I asked a young man working at the Target store how visitors felt about their every action being tracked and he said that they’d come to accept it. And that was that.
The Internet of Things is pitched as good for the consumer. But is it? At this point, it seems exceptionally awesome for those companies working on products for it. The benefit to the average homeowner pales dramatically in relation to the benefit for the companies poised to accumulate infinite amounts of actionable data. You and I benefit by determining whether our dog got enough exercise last Wednesday. Is that a fair tradeoff? Doesn’t feel like it.
Experts estimate that the Internet of Things will consist of almost 50 billion objects by 2020. It’s coming whether we want it to or not, so let’s focus on making “smart” a whole lot smarter.
I found it pretty difficult to excerpt the article so I'm probably a little over the fair use threshold here.

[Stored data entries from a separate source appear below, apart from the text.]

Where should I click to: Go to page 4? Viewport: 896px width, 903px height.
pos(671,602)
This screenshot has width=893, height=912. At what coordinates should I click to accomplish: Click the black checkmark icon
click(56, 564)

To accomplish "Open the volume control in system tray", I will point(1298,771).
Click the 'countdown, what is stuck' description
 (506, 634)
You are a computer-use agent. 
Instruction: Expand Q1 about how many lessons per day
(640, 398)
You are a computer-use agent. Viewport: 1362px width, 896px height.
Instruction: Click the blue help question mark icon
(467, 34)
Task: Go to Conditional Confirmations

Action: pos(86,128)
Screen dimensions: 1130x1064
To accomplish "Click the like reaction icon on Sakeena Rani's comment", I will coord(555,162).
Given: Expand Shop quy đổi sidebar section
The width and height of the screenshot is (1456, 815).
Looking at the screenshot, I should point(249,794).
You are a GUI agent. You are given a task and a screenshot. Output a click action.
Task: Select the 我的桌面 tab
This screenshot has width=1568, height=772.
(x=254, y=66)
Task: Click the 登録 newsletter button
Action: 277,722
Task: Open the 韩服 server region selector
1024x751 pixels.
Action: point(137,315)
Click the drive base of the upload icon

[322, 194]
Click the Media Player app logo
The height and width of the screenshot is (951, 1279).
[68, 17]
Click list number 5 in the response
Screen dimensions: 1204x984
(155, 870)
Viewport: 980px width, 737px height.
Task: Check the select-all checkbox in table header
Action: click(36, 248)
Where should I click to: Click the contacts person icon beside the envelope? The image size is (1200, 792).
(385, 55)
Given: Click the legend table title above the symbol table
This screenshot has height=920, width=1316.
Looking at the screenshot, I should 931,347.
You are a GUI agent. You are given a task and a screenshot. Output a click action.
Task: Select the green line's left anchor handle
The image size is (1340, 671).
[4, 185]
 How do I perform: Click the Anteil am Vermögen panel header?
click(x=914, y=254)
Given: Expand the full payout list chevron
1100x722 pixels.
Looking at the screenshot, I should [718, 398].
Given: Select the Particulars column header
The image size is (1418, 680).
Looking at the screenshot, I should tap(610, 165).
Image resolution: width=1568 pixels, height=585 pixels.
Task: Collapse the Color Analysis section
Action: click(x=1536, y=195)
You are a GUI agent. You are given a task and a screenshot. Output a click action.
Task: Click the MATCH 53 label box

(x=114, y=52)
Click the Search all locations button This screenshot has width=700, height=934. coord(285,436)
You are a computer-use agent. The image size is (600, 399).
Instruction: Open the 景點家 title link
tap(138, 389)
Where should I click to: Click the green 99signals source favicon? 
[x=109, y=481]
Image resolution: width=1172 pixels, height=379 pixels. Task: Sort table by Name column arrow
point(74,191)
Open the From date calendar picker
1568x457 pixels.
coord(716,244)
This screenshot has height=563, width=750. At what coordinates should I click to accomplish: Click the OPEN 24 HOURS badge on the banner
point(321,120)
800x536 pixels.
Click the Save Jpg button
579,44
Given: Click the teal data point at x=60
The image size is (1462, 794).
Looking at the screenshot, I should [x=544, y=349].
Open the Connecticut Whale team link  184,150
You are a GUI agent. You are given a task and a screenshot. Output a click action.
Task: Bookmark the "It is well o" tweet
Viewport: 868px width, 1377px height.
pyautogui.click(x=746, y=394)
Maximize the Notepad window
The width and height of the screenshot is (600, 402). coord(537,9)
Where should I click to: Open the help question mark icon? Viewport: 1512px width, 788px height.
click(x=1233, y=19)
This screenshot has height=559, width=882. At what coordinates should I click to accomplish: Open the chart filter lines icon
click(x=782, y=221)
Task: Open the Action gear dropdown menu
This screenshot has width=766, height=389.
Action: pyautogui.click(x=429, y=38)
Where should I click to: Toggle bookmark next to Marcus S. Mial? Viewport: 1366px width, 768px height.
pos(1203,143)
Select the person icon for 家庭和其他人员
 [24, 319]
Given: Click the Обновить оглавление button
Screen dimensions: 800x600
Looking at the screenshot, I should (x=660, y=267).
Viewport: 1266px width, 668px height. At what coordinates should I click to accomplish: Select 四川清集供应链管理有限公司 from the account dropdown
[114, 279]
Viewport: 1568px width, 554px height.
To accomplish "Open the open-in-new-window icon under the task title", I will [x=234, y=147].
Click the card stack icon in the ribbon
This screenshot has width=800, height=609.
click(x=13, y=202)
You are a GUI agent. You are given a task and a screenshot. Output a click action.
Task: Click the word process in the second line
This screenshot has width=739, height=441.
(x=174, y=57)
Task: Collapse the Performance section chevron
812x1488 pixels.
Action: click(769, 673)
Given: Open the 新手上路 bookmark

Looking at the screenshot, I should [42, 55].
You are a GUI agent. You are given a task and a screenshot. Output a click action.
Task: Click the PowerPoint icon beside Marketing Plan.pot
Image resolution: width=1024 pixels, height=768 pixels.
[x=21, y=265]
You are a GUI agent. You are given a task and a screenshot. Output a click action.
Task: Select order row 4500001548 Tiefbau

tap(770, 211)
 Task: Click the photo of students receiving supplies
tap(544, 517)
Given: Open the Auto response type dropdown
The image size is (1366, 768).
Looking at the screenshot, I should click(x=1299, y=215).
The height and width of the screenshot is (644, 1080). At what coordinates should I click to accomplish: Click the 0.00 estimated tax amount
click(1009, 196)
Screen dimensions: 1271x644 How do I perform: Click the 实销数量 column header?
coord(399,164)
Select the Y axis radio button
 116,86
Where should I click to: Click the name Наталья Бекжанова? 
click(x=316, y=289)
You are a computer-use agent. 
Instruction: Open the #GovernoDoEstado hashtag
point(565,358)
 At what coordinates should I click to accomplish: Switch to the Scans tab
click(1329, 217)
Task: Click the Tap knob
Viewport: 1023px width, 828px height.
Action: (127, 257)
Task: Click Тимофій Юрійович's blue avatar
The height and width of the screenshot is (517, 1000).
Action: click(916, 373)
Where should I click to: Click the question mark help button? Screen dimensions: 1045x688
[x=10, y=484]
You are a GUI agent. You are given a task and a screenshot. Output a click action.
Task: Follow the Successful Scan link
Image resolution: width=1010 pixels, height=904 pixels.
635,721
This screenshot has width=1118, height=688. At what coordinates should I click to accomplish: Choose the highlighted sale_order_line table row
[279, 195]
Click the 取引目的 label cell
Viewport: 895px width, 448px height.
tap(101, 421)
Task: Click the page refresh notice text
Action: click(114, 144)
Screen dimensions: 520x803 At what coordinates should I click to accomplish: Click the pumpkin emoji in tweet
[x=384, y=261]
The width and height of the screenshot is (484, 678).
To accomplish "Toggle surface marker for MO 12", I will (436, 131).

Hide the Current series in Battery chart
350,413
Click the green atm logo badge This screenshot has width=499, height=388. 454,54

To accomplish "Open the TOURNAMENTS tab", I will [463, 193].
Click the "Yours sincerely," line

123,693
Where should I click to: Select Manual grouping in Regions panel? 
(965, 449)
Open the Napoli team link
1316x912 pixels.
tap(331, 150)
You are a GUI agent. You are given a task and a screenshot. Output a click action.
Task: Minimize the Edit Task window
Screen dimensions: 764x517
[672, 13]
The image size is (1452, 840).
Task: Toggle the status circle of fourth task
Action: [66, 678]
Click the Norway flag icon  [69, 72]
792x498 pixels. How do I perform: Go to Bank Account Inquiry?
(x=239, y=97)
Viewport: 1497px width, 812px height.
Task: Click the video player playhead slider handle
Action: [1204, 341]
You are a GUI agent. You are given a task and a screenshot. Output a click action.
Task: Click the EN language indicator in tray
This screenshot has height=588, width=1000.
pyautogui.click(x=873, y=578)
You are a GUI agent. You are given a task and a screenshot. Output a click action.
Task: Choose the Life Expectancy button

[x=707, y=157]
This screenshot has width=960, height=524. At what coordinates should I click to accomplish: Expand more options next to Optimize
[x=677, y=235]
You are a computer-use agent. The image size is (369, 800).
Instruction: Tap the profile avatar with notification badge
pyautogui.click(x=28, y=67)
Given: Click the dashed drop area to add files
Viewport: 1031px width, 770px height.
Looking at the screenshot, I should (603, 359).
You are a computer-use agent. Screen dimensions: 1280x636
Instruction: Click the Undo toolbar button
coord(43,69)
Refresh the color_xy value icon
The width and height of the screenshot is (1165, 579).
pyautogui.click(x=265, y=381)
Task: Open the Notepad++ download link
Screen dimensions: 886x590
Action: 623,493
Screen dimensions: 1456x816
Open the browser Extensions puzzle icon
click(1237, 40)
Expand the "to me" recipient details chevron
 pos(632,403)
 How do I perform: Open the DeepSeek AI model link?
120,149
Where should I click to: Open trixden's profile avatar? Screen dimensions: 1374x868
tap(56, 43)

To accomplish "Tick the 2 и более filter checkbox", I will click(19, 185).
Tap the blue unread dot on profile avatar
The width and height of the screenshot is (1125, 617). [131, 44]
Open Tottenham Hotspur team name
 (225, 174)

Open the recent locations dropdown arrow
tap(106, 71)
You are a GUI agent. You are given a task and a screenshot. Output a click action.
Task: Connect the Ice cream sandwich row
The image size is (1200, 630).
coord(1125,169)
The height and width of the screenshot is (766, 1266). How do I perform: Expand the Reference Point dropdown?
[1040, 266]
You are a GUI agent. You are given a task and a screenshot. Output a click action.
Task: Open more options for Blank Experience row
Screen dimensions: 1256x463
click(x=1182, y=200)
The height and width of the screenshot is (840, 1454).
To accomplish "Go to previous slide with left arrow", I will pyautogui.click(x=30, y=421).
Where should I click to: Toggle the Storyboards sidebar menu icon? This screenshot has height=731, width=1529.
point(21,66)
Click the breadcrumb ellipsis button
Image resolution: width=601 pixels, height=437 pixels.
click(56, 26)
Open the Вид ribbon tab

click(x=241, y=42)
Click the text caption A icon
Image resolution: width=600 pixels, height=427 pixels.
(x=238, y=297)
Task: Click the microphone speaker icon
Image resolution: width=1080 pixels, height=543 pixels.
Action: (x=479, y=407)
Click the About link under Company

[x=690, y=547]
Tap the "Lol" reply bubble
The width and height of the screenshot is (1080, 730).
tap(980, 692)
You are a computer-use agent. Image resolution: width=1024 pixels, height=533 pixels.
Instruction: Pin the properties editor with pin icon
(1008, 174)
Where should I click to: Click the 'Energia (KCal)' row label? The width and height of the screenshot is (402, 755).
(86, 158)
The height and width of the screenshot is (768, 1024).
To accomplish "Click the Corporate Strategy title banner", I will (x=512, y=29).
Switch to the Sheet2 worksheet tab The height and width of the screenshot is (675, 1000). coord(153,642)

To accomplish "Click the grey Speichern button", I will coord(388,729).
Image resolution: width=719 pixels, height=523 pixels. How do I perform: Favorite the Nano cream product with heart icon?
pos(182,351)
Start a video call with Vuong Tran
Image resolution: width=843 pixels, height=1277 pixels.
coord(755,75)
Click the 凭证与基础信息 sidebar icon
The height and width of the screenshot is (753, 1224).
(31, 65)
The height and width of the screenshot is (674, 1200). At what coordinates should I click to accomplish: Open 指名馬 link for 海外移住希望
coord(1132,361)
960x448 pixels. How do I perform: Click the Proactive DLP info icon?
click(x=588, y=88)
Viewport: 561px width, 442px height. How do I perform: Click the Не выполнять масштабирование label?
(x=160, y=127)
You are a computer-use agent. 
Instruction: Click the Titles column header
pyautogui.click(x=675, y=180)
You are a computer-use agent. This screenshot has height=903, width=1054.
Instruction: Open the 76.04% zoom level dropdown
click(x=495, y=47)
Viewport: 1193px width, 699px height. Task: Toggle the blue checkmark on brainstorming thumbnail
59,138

Click the link.
Personally, I've been shocked at how fast companies have started selling completely useless Internet of Things garbage. There are really stupid examples like that Kickstarter cup that can tell you what drink you pour in it, but even the more mainstream stuff like wifi-enabled lights seem pretty impractical at actually solving a problem. Nest seemed great, and their thermostat is I think one of the better executed smarthome products, but then they follow it up with a bad and hugely expensive smoke detector and a rebranded webcam?
Things I'd actually like to replace:
- Keys. Currently my apartment has a magnetic key, but I'd love to switch to a smartphone. Also, my apartment's buzzer system requires a landline, which is a joke. I'd much rather have an app where I could buzz someone in the main gate rather than getting a text and having to walk to the gate to open it.
- USB power outlets and inductive charging. Everyone has at least one rat's nest of extension cords in their house, as well as outlets that never get used. First, basically every power outlet should have outlets + USB; requiring dozens of little AC->USB dongles is stupid as hell. Second, how haven't we made more progress on standardized inductive charging? Google just launched that new beautiful looking router and none of the product photos show it plugged in because then it'd be a mess.
- Adaptive window tinting. Sometimes I want light coming in my windows. Sometimes I don't. Sometimes the reason I don't is to avoid glare, sometimes it's to block out heat. Blinds are almost entirely hideous. If you want light, but privacy you have to use cling film, which doesn't really look the best. I'm surprised we haven't had progress on making adaptive window tinting.
- As the article mentions, a self unloading dishwasher or self-folding clothes washer would be great. I'd even settle for the laundry room sent me a text message when my clothes were done, given that I already use a swipe card to pay for laundry so they already know who I am and what machine I'm using.
- A turn-key home security system that didn't rely on paying for some sort of subscription racket would be great.
I'm sure a bunch of people here use tons of Philips Hue setups, but does anyone here have any especially interesting home automation? What do you think--useful or mostly just hipster nerd garbage?